### What you are asked to do
Please give all of the data again, character for character, and drop the pictures.
-------
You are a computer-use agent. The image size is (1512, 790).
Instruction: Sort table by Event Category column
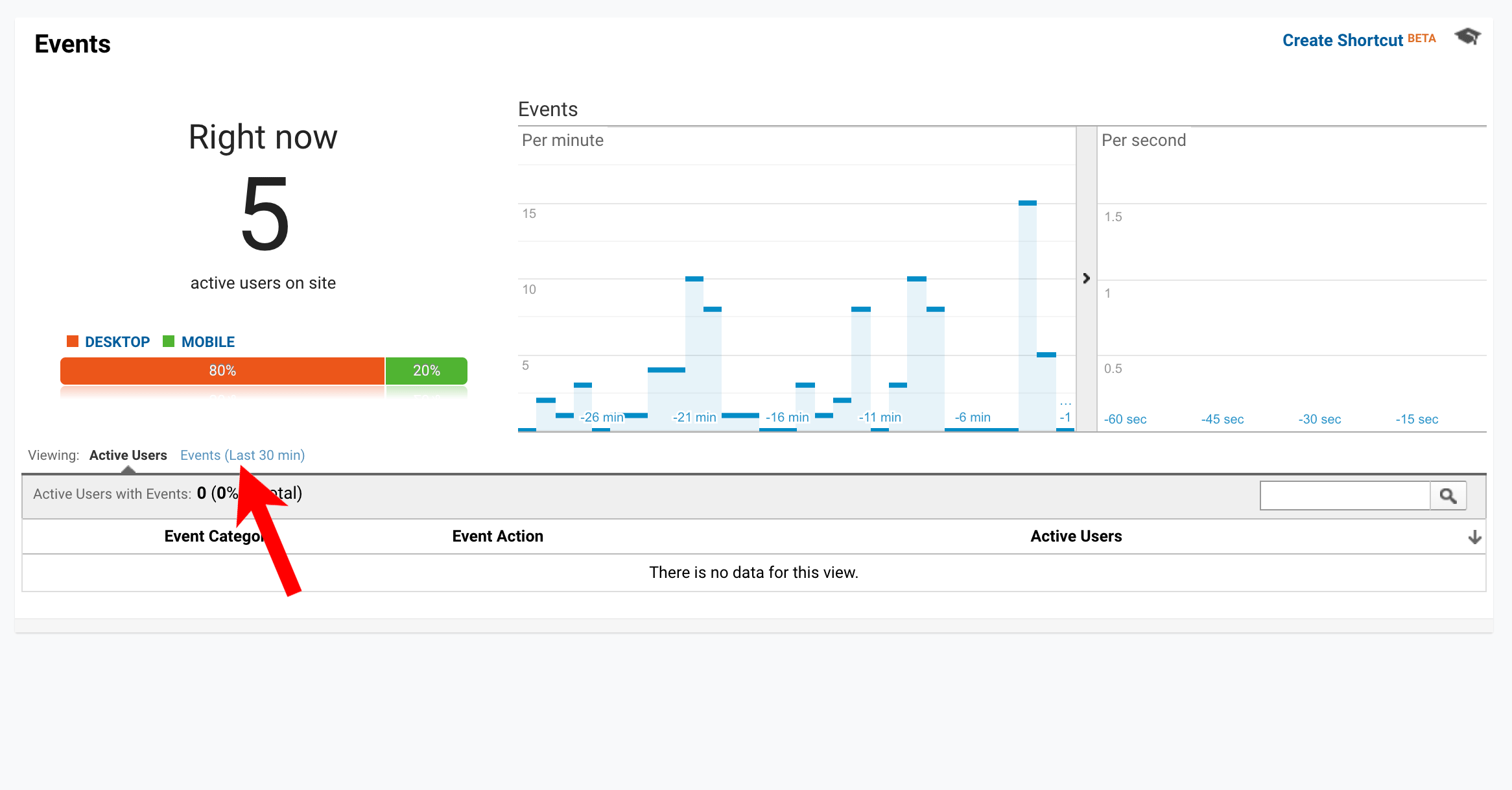tap(215, 536)
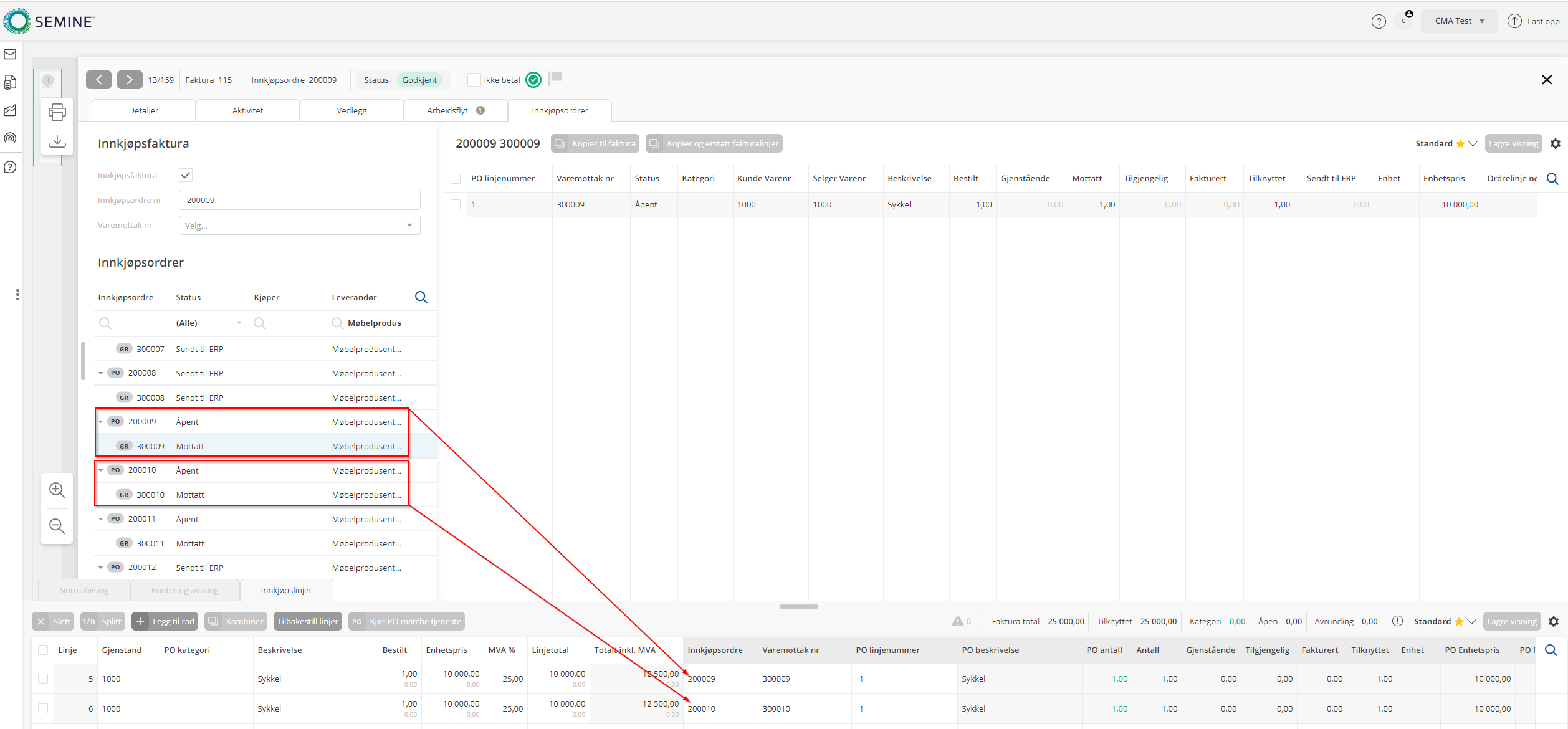This screenshot has width=1568, height=729.
Task: Click the search icon in the Innkjøpsordrer list
Action: pyautogui.click(x=421, y=297)
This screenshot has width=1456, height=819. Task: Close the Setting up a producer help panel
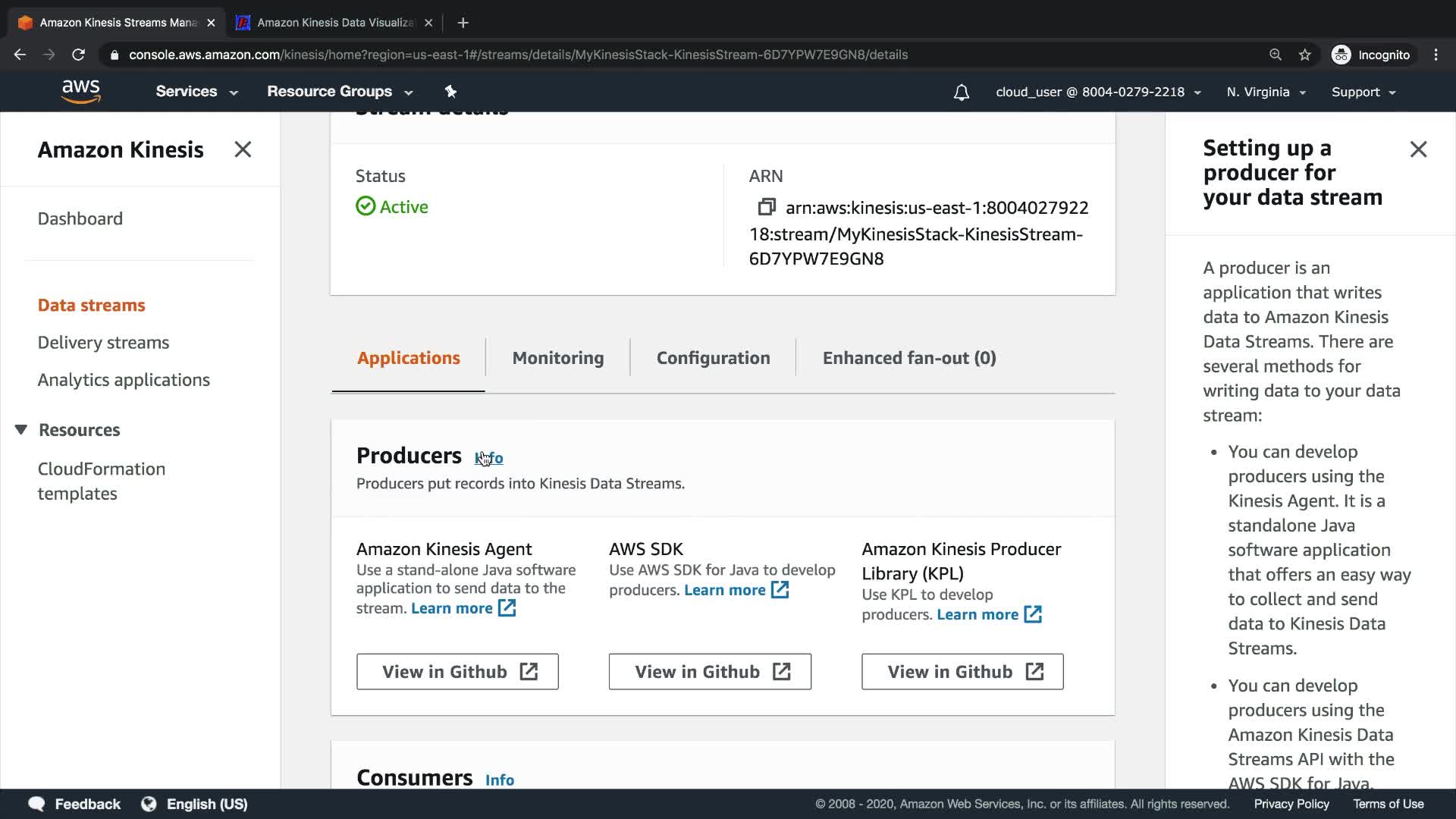tap(1418, 149)
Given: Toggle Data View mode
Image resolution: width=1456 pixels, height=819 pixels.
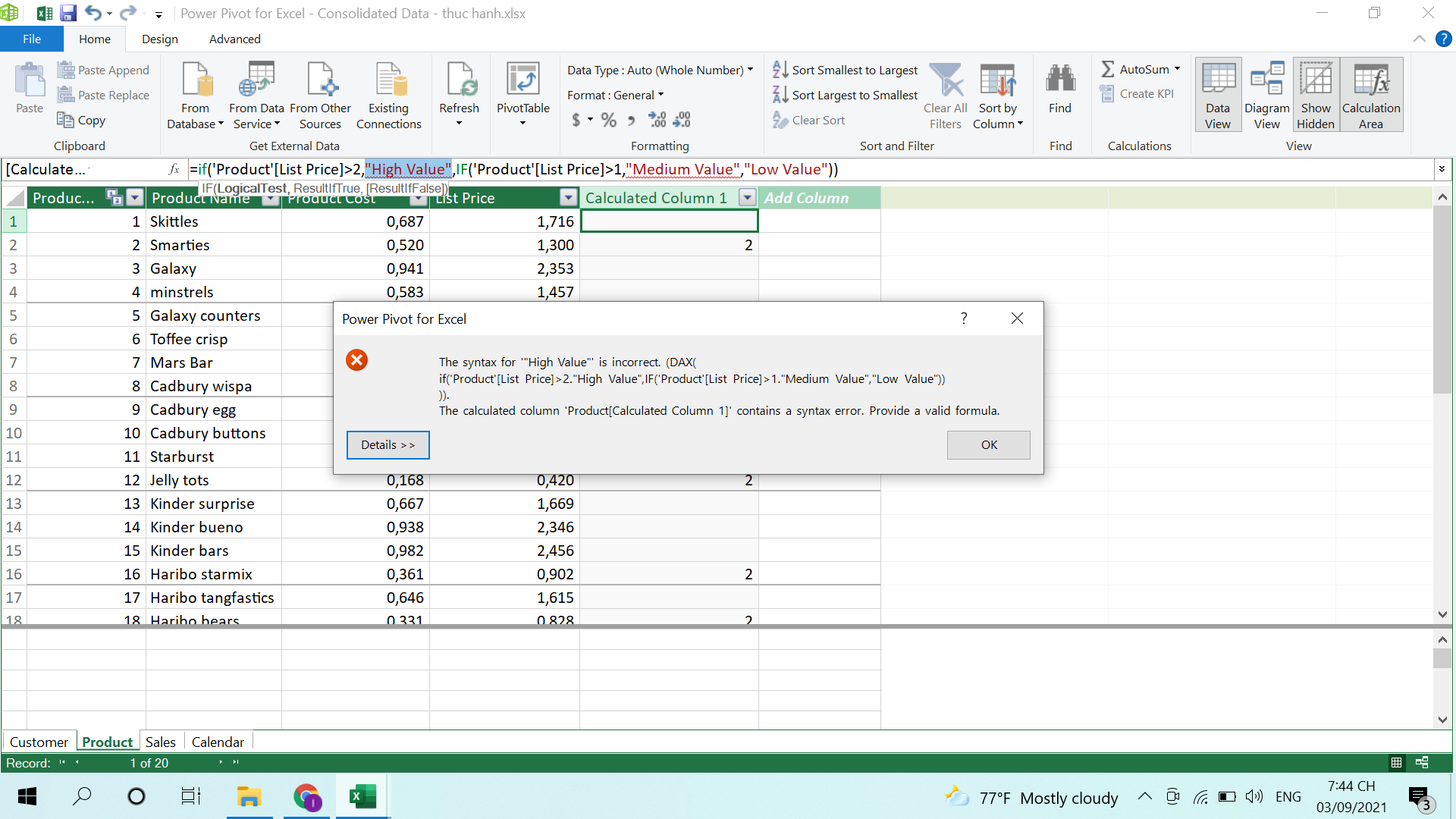Looking at the screenshot, I should point(1217,96).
-------
### Answer for this exercise
You are a computer-use agent. The image size is (1512, 790).
Instruction: Sort table by Event Category column
tap(215, 536)
This screenshot has width=1568, height=729.
Task: Click the search icon in the Innkjøpsordrer list
Action: pyautogui.click(x=421, y=297)
This screenshot has width=1456, height=819. Task: Close the Setting up a producer help panel
tap(1418, 149)
Given: Toggle Data View mode
Image resolution: width=1456 pixels, height=819 pixels.
Looking at the screenshot, I should point(1217,96).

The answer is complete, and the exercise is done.